Swahili is widely spoken within East Africa, being the official language in some countries such as Kenya, Democratic Republic of Congo and Tanzania. It is also spoken in Comoros, Uganda, Rwanda, Burundi, Zambia, Mozambique and Malawi by some parts of the population. Most individuals speak it in addition to their local languages. It’s wide prominence has led to major broadcasting news agencies such as BBC, DeutscheWelle and Voice of America featuring the language in some of their programs.

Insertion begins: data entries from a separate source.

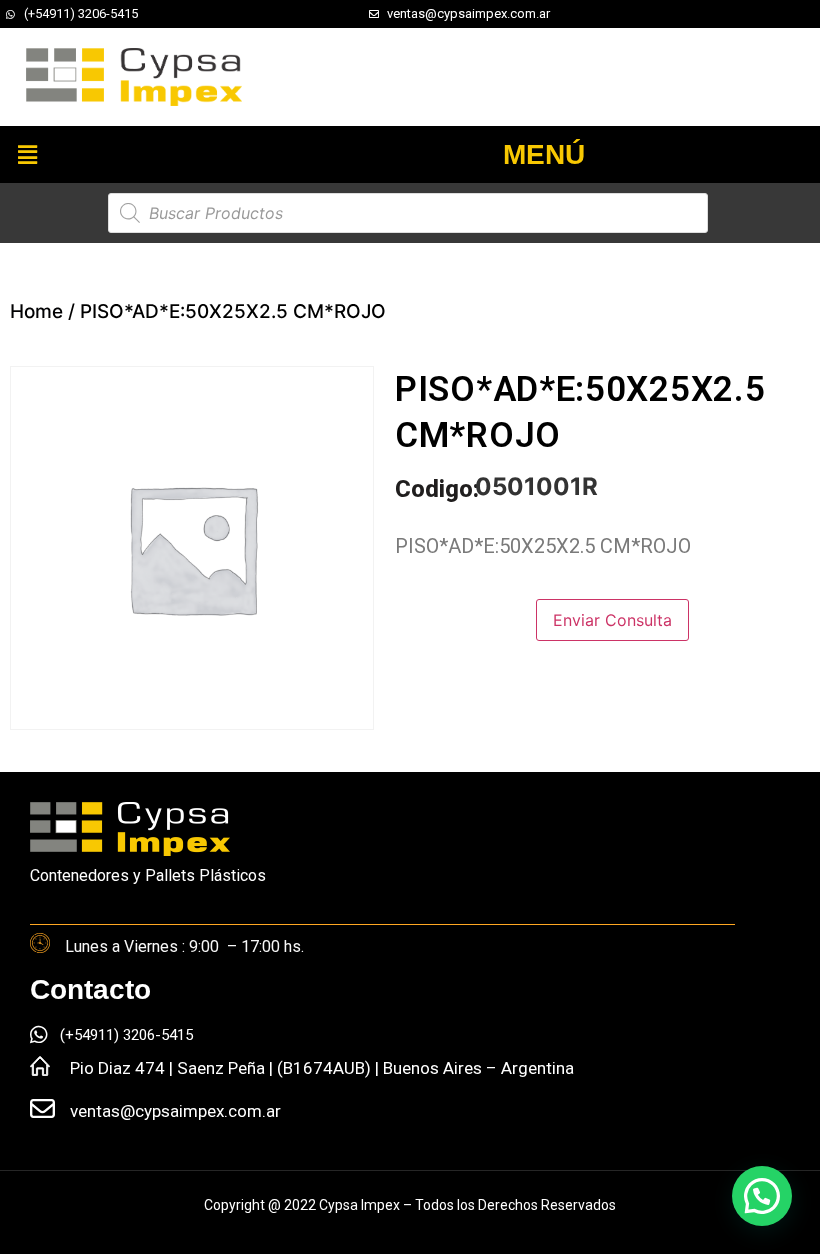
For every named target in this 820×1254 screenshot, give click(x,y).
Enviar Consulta (612, 620)
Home (36, 311)
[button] (27, 154)
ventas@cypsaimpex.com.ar (175, 1111)
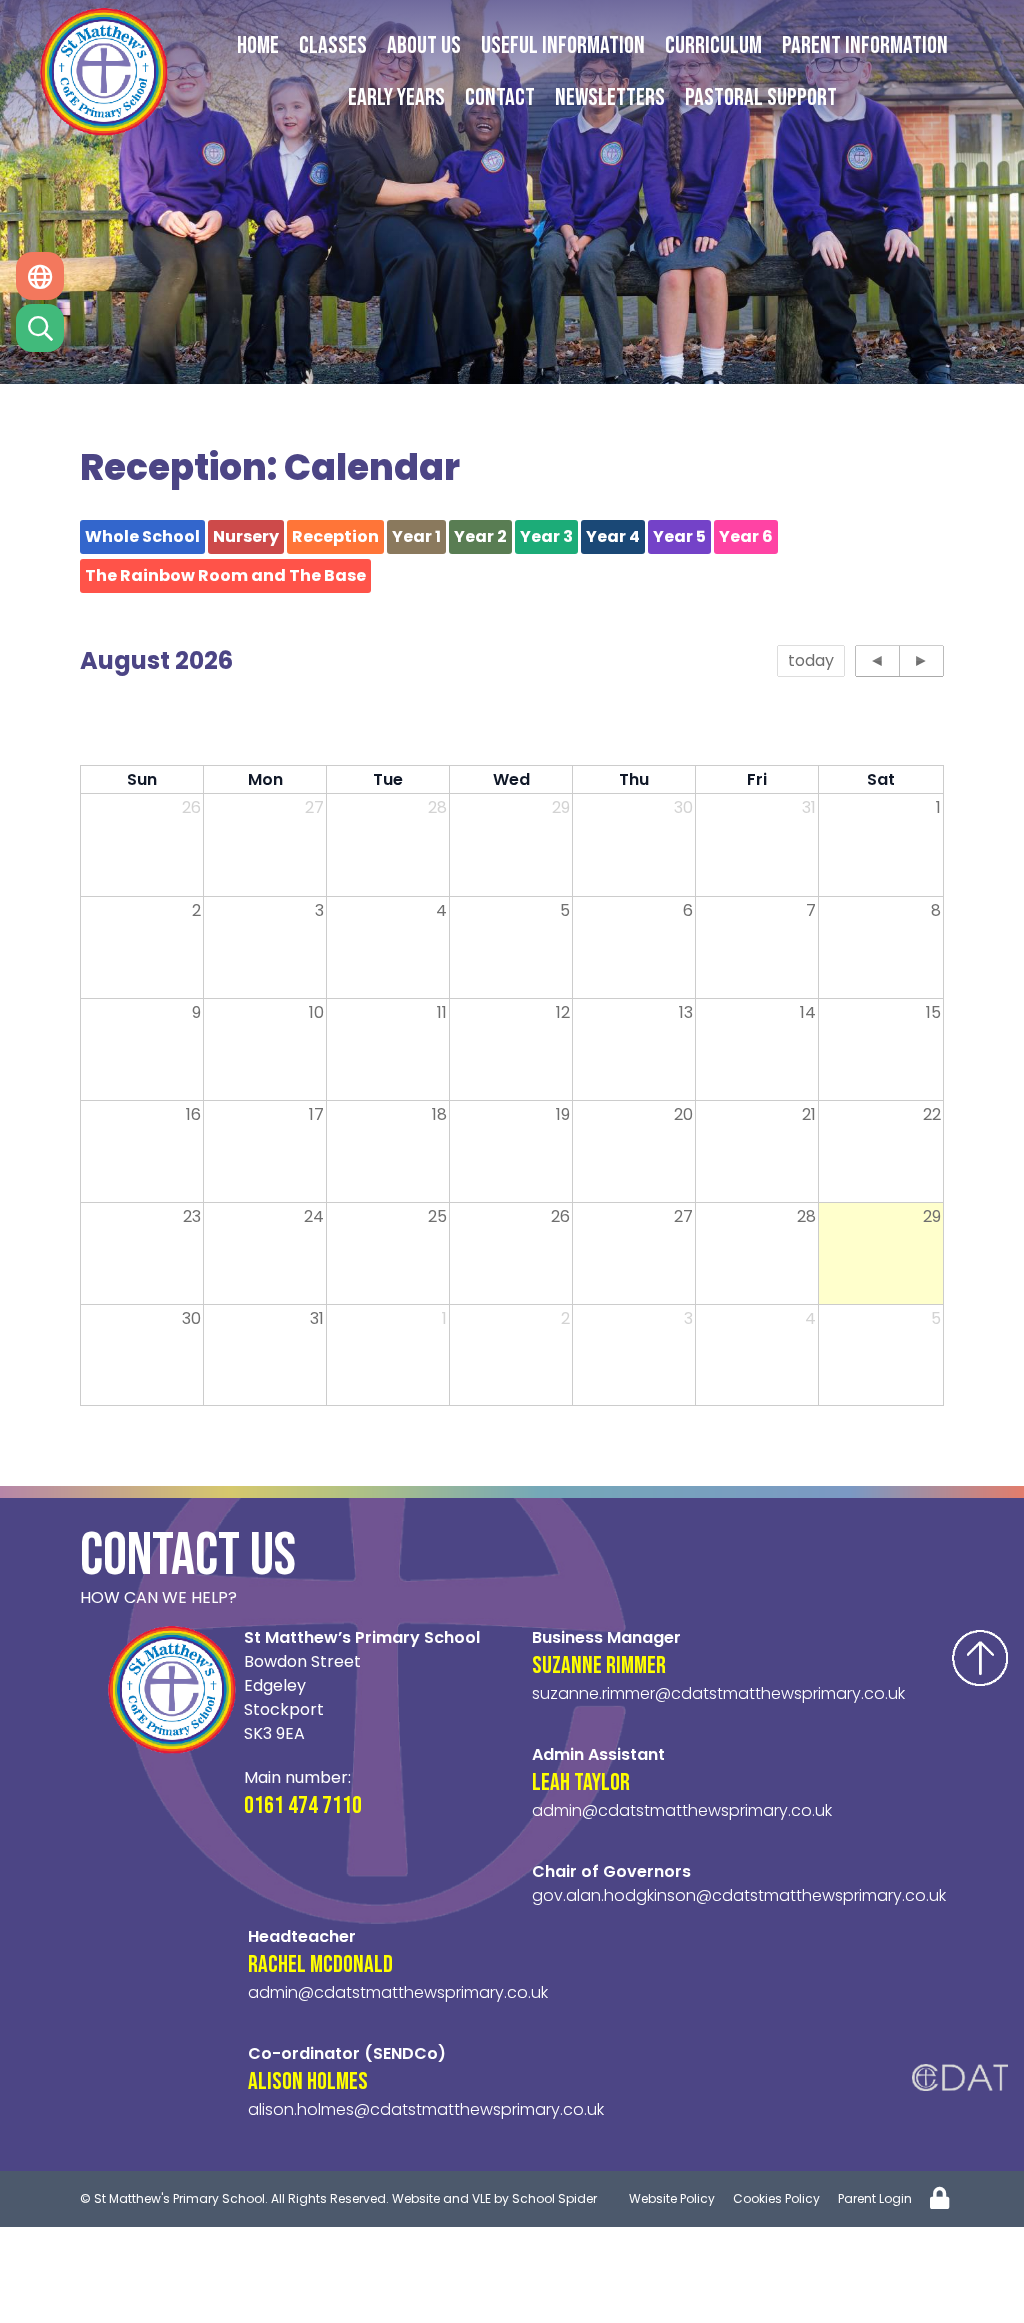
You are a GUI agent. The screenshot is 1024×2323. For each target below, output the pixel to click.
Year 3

To learn Swahili, get free resources from various websites that offer basic courses. Downloadable texts are also available from various bookstores. Audio texts will help you in the pronunciation of words. Use free translation services to know what certain words mean. There are blogs and newspapers written in Swahili which are available online. Read them on a regular basis to improve your vocabulary. Dedicate a few hours every week to learning the language. Practice with a native speaker and your pronunciation will improve over time. If you cannot find one where you live, take advantage of online forums to meet a native speaker and talk to them on a regular basis.